* Exercise goal
Find every line in the listing below that contains the word "width", and copy each of those lines in full.

## start The input

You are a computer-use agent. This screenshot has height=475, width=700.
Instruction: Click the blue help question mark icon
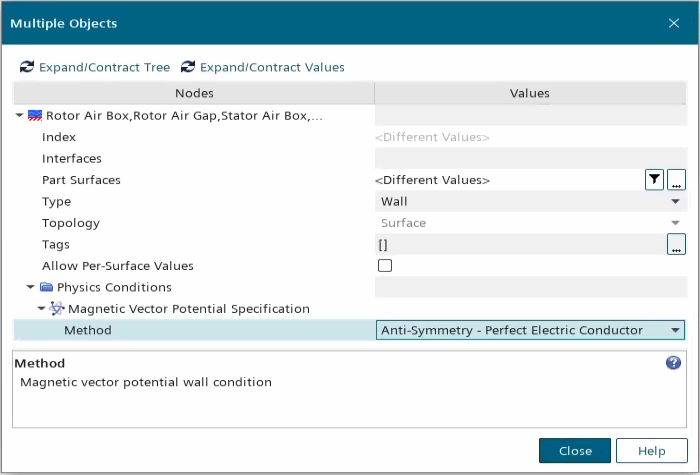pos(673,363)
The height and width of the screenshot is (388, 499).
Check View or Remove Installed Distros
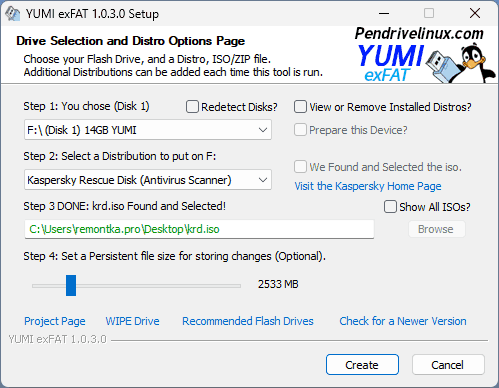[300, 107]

## end The input
## start The input

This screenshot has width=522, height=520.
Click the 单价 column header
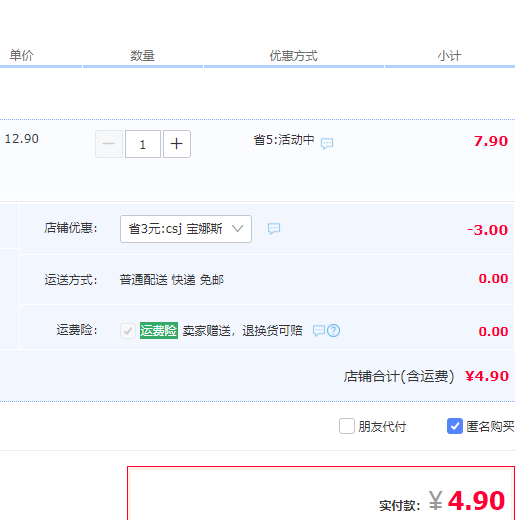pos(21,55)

## end The input

* Output of the exercise
You are a computer-use agent. This screenshot has height=475, width=700.
The height and width of the screenshot is (388, 499).
This screenshot has width=522, height=520.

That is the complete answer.